サステナビリティ・リンク債

https://www.bloomberg.co.jp/news/articles/2021-02-05/QO1PX3DWLU6E01
サステナビリティ・リンク債券が増えているとの事。

サステナビリティ・リンク債とは発行体が一定のサステナビリティ目標(例えばCO2排出量の削減など)を定めてその目標の達成度合いを企業側のペイアウトに反映するものと理解しています。つまり、この記事の例にもあるように、CO2排出量削減目標を達成できなければ支払金利が上昇してしまう、といったペナルティを企業が背負うことで、その目標達成に強いインセンティブを与えようとするものです。

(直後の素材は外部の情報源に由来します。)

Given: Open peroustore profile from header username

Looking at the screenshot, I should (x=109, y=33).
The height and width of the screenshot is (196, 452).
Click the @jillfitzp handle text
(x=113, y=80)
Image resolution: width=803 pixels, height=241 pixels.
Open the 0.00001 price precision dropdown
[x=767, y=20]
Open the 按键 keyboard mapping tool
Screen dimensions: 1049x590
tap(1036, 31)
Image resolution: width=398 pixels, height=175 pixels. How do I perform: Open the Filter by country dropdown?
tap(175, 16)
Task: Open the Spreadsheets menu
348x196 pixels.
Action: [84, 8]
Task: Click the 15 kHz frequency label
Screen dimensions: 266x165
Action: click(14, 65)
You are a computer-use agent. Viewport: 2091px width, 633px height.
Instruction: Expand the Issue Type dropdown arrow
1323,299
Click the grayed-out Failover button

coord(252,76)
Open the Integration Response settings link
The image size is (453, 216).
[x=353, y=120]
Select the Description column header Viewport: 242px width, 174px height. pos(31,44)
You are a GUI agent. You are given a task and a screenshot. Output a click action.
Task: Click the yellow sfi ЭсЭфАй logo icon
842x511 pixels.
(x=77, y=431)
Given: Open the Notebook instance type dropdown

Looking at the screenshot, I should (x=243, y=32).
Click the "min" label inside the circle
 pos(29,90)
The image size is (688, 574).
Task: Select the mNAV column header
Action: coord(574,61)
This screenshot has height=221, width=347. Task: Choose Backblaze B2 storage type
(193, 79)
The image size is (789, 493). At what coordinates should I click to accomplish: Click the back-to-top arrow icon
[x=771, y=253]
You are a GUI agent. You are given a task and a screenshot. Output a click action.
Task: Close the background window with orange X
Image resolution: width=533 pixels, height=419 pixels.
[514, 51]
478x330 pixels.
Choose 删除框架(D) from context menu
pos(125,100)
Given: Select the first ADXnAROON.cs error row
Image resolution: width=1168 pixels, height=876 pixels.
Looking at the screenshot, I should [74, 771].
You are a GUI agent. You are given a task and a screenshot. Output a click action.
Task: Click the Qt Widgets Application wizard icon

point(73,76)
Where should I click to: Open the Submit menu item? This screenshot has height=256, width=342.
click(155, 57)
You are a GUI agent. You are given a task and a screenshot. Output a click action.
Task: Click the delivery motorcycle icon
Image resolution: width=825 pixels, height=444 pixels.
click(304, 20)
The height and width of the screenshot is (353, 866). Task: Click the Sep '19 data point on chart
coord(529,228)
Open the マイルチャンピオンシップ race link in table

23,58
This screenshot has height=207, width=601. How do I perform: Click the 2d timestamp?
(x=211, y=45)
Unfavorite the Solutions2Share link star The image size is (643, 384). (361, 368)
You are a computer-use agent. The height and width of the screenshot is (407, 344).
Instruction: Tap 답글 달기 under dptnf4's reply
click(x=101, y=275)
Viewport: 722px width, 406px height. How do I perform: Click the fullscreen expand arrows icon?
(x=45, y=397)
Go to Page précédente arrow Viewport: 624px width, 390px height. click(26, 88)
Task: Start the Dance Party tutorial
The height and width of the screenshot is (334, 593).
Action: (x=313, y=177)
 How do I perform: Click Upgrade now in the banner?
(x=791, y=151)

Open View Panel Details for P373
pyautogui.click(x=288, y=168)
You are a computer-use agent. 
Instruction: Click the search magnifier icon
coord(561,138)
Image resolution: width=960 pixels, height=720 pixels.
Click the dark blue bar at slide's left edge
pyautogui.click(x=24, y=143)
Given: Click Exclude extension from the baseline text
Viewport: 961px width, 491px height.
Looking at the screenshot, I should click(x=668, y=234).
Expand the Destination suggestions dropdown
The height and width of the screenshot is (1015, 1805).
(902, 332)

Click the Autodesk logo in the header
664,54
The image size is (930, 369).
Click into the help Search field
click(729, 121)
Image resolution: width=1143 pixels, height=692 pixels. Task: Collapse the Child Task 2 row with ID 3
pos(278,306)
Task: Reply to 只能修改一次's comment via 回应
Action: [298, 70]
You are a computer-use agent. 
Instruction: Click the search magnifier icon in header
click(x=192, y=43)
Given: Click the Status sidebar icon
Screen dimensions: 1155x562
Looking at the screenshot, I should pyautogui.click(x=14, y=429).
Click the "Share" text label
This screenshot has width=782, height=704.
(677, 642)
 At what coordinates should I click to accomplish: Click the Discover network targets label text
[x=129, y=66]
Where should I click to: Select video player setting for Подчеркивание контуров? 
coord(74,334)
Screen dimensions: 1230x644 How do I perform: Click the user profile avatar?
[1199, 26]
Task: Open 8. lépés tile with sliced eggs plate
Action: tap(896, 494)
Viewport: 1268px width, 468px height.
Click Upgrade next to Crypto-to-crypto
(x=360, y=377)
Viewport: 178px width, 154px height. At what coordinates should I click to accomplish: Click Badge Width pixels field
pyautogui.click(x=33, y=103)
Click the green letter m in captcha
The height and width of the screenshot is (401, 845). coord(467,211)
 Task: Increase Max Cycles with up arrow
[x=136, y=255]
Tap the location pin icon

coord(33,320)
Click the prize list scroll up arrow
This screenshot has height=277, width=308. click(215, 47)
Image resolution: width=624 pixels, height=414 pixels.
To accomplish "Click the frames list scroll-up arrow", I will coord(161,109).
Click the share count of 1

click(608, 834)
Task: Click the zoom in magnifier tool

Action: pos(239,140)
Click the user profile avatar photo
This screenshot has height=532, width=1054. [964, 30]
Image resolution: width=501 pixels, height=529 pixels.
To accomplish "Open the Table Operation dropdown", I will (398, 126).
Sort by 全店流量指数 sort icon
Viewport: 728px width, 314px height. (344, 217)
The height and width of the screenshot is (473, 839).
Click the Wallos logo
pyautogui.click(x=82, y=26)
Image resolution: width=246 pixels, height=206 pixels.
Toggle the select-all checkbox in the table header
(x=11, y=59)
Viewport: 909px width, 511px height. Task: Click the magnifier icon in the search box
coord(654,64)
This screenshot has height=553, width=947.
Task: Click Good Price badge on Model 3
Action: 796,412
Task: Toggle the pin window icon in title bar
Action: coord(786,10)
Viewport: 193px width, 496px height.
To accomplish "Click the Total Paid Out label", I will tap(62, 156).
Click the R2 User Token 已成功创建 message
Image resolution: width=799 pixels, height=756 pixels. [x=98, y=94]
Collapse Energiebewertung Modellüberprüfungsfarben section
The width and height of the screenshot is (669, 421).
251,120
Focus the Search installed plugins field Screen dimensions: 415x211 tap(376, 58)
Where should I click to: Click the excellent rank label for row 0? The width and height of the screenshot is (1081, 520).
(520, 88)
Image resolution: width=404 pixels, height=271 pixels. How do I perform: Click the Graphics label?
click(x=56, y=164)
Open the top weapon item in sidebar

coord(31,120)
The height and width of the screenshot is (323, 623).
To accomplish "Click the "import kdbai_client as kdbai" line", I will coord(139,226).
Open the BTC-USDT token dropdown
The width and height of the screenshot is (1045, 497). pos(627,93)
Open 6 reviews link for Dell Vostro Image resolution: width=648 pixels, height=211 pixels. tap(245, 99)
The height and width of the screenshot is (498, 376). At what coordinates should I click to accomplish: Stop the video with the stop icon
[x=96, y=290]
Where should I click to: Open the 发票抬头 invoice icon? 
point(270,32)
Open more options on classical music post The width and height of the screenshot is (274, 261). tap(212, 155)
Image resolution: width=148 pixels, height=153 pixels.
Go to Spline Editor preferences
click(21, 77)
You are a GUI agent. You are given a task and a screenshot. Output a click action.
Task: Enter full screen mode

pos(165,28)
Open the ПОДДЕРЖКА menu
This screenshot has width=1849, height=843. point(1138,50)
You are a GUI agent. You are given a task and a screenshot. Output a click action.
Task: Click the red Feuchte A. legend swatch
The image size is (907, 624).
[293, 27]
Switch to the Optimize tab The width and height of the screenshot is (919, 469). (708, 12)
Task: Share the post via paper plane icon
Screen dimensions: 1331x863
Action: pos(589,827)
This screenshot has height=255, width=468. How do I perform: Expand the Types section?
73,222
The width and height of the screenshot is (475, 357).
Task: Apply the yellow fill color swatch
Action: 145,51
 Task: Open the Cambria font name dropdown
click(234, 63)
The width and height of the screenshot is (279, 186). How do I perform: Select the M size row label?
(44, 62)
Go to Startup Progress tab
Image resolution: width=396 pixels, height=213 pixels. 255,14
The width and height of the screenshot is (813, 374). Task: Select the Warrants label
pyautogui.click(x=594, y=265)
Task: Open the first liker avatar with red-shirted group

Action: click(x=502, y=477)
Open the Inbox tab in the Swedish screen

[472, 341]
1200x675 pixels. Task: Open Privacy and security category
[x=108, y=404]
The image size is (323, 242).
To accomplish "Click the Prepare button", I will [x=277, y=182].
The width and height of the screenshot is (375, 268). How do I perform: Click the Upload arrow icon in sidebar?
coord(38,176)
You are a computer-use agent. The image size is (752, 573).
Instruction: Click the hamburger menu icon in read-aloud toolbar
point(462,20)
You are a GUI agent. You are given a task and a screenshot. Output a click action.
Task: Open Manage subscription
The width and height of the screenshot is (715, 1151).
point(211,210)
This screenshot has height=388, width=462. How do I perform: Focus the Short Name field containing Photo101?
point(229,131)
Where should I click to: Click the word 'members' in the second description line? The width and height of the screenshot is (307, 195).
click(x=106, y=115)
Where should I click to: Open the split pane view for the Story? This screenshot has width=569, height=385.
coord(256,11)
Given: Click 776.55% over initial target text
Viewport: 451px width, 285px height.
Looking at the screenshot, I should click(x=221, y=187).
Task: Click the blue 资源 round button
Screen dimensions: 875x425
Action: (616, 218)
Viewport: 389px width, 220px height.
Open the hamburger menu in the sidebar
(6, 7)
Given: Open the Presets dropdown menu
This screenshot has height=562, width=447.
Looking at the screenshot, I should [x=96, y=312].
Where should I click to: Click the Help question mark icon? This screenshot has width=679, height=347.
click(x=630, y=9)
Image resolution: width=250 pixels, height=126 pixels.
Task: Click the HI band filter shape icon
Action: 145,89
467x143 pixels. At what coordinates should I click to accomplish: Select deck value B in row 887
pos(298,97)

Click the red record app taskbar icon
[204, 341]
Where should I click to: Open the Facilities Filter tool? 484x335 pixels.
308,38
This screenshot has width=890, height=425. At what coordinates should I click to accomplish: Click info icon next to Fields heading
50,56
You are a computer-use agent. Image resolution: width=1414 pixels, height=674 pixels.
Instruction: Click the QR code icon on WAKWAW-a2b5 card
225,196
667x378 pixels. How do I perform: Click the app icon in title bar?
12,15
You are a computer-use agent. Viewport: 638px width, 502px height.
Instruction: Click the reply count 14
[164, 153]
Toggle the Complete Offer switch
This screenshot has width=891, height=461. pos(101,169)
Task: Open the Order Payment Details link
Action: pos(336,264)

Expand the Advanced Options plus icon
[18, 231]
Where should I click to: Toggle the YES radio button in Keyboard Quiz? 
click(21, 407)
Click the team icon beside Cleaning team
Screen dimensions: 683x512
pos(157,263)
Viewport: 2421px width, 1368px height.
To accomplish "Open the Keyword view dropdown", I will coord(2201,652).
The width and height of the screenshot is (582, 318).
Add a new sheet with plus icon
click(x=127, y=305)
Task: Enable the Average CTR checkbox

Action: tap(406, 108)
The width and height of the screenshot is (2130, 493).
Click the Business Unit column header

基本的にその気持ちはいいと思うのですが、ちょっと冷静に考えるといくつか疑問が生まれてきます。最大の疑問は、投資家と企業とがサステナビリティ目標に関して利益が相反することです。企業は確かに頑張ってCO2排出量を減らすことで金利を低くできるから頑張ると思います。でも、投資家って、目標達成できない方がたくさん金利もらえるんですよね。ね?欲しくないですか、金利。だから、この債券の投資家に限って言えば、むしろ企業が努力しないで目標達成できないことを願ったりしませんか?ね?同じ発行体でそれだけで金利変わるなら金利ほしいですよね?

もちろん、総合的に見たらちゃんとサステナビリティ目標達成の方向に働くという言い方は可能です。例えば、同じ会社がエクイティを発行していた時、エクイティ投資家としてはもちろん負債コストが安い方が良いに決まっていますから、サステナビリティ・リンク債の金利を安くする方向でのエンゲージメントを行うことが考えられます。つまり、エクイティホルダーとしてちゃんとその辺を監視していくインセンティブが生まれることが考えられます。

また、サステナビリティ・リンク債以外の債券や融資の投資家の立場では、やはり妙な支出が増えることは将来の元利金返済能力に多少は影響するという理屈で、やはり監視するインセンティブが生まれるかもしれません。その意味ではキャピタルストラクチャー全体からみれば、サステナビリティ目標達成の方向でのインセンティブを持つステークホルダーが多くなるという見方もできます。

しかし、更に別の見方をすれば、発行体側の行為によって一部の債権者だけが有利な立場に置かれるという言い方もできるわけで、厳密に言えば債権者平等原則とかネガティブプレッジとかそういう視点で問題視されないのかな、とちょっと思いました。まあきっとその辺はちゃんとケアされているのだろうともいますが、あくまで素人の下衆の勘ぐりということでお許しください。